● STATED EXERCISE 1:
In the listing, update the lines starting with the line that contains "Reduce quantity of 430 ml family cream" and going on through the line that contains "Action: point(213,241)". Replace "family cream" with "cooking cream", leave everything else unchanged, and return only those lines.
*** DOCUMENT TEXT
MANCHESTER, N.H. — Polls closed across New Hampshire Tuesday night as fiery progressive Bernie Sanders fought for Democratic front-runner status in the first-in-the-nation primary. The party hoped for results that would bring some clarity to a presidential nomination fight that has so far been marred by dysfunction and doubt.

As Sanders predicted victory, former Mayor Pete Buttigieg hoped to seize the backing of his party’s establishment with a strong finish. Joe Biden wanted to avert political disaster after leaving the state hours before the final polls closed at 8 p.m.

New Hampshire began culling the Democrats’ unwieldy 2020 class even before the final results were known. Political newcomer Andrew Yang, having attracted a small but loyal following over the last year, was suspending his campaign. So was Colorado Sen. Michael Bennet, who ran as a just-the-facts moderate in a race in which liberal candidates grabbed the headlines.

“Tonight is not the outcome we fought so hard to achieve. It is bitterly disappointing for many of us, but it shouldn’t be,” Yang told supporters in New Hampshire, noting that he outlasted several senators, governors and congressmen.

Sen. Elizabeth Warren, among the front-runners for months, was doing poorly in early results but told cheering supporters, “Our campaign is built for the long haul, and we are just getting started.”

She said Sanders and Buttigieg are “both great candidates,” and congratulated “my friend and colleague” Amy Klobuchar who was having her strongest night so far.

Still, nine candidates remained in the competition for the chance to take on President Donald Trump this fall. Tuesday’s contest comes just eight days after Iowa caucuses injected chaos into the race and failed to report a clear winner.

While the action was on the Democratic side, Trump easily won New Hampshire’s Republican primary. He was facing token opposition from former Massachusetts Gov. Bill Weld.

New Hampshire Democrats headed into Tuesday’s primary with a focus on matters of fairness.

Just over 1 in 10 said they were “very confident” that their party’s process for choosing a presidential nominee was fair, according to a wide-ranging AP VoteCast survey. At the same time, nearly 8 in 10 also viewed the economy as unfair, although there was little consensus on which candidate would do the best job of stewarding the world’s largest economy.

For Sanders, the New Hampshire primary was an opportunity to build on his dominance of the party’s left flank. A repeat of his strong showing in Iowa could severely damage progressive rival Warren, who faced the prospect of an embarrassing defeat in a state that borders her home of Massachusetts.

While Sanders marches forward, moderates are struggling to unite behind a candidate. After essentially tying with Sanders for first place in Iowa, Buttigieg, the 38-year-old former mayor of South Bend, Indiana, began his day as the centrist front-runner. But Klobuchar was mounting a spirited bid for the same voters.

Having already predicted he would “take a hit” in New Hampshire after a distant fourth-place finish in Iowa, Biden was essentially ceding the state. He was traveling to South Carolina Tuesday as he bet his candidacy on a strong showing there later this month boosted by support from black voters.

More than a year after Democrats began announcing their presidential candidacies, the party is struggling to coalesce behind a message or a messenger in its desperate quest to defeat Trump. That raised the stakes of the New Hampshire primary as voters weighed whether candidates were too liberal, too moderate or too inexperienced — vulnerabilities that could play to Trump’s advantage in the fall.
******
*** DATASET CONTENT
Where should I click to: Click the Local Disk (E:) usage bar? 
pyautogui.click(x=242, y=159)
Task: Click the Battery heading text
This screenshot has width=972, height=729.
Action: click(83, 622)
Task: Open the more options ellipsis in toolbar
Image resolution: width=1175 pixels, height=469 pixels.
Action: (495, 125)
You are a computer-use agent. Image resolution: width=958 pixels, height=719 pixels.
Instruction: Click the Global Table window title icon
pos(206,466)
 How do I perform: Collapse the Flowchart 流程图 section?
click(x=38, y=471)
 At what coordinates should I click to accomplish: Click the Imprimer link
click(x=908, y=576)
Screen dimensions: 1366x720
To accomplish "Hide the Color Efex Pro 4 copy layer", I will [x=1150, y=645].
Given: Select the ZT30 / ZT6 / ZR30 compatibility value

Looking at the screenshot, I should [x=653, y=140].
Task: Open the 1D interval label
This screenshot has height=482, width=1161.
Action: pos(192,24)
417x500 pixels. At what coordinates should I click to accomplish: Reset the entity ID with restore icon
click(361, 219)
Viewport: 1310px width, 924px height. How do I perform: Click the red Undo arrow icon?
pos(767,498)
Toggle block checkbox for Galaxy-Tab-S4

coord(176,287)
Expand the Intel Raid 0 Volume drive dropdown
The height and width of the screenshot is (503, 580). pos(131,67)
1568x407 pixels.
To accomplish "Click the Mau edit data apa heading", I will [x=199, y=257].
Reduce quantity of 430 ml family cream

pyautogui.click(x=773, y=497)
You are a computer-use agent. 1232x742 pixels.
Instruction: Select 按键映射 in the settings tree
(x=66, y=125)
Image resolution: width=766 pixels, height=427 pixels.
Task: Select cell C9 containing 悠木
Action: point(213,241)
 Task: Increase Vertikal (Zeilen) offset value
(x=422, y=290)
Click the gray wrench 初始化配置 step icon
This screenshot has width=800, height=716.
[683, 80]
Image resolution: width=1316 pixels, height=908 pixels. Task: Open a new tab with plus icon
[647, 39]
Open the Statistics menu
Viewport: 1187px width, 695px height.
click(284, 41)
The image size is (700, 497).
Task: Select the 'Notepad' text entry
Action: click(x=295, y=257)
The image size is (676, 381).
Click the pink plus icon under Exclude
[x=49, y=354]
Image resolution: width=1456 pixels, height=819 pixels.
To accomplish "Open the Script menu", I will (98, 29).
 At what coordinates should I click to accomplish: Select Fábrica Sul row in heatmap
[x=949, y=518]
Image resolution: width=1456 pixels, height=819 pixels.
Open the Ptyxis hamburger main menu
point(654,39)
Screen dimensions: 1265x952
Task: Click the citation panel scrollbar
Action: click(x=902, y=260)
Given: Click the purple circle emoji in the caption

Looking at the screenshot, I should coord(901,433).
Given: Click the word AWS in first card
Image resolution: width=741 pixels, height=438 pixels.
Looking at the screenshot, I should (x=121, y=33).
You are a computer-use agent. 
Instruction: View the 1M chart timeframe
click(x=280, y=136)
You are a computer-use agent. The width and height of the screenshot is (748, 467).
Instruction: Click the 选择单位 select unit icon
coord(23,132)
******
● STATED EXERCISE 2:
In the New Hampshire primary article, who gave Trump token opposition in the state's Republican primary?

● COMPLETE ANSWER 1:
Reduce quantity of 430 ml cooking cream

pyautogui.click(x=773, y=497)
You are a computer-use agent. 1232x742 pixels.
Instruction: Select 按键映射 in the settings tree
(x=66, y=125)
Image resolution: width=766 pixels, height=427 pixels.
Task: Select cell C9 containing 悠木
Action: point(213,241)

● COMPLETE ANSWER 2:
Former Massachusetts Gov. Bill Weld.